Based on these data, does it make sense to use a normal curve to model the distribution of women's heights?

Computing indices and percentiles for the heights of 11 women

sort the data from smallest to largest.
calculate the adjusted percentiles $100(i-1/2)/n$
find the corresponding Z scores.
calculate the theoretical quantiles $\mu+Z\times\sigma$.
plot the sample quantiles against the theoretical quantiles in a scatterplot.

Computing theoretical Z scores and heights for 11 women

Normal quantile plot of the heights of 11 women

In this case our plot appears fairly linear, suggesting that the observed values generally agree with the theoretical values and the normal model provides a reasonable approximation to the data.
If the data do not agree with the normal model, then the plot will show strong nonlinear patterns such as curvature or S shapes.

Skewness in normal quantile plots¶

Histogram and normal quantile plot of a distribution that is skewed to the left

Histogram and normal quantile plot of a distribution that is skewed to the left

Histogram and normal quantile plot of a distribution that is skewed to the right

Histogram and normal quantile plot of a distribution that is skewed to the right

Histogram and normal quantile plot of a distribution that has long tails

Histogram and normal quantile plot of a distribution that has long tails

In [7]:

library(ggplot2)

# Create the normal quantile plot using ggplot2
g <- ggplot(data.frame(y = c(61, 62.5, 63, 64, 
                             64.5, 65, 66.5, 67, 
                             68, 68.5, 70.5)), 
            aes(sample = y)) +
    stat_qq() +
    stat_qq_line() +
    labs(x = "Theoretical Quantiles", y = "Sample Quantiles") +
    ggtitle("Normal Quantile Plot") +
    theme_bw() +
    theme(text = element_text(size = 20))
options(repr.plot.width=6, repr.plot.height=5)
g

Transformations for nonnormal data¶

Sometimes a histogram or normal quantile plot shows that our data are nonnormal, but a transformation of the data gives us a symmetric, bell-shaped curve.
In such a situation, we may wish to transform the data and continue our analysis in the new (transformed) scale.

In general, if the distribution is skewed to the right then one of the following transformations should be considered: $$\sqrt{Y}, \log Y, 1/\sqrt{Y}, 1/Y.$$
These transformations will pull in the long right-hand tail and push out the short left-hand tail, making the distribution more nearly symmetric.
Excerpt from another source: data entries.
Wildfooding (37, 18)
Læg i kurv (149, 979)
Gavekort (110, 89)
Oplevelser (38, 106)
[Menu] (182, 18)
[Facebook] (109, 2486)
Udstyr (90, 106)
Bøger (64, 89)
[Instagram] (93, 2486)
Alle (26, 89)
Each of these is more drastic than the one before. Thus, a square root transformation will change a mildly skewed distribution into a symmetric distribution, but a log transformation may be needed if the distribution is more heavily skewed, and so on.
If the distribution of a variable $Y$ is skewed to the left, then raising $Y$ to a power greater than $1$ can be helpful.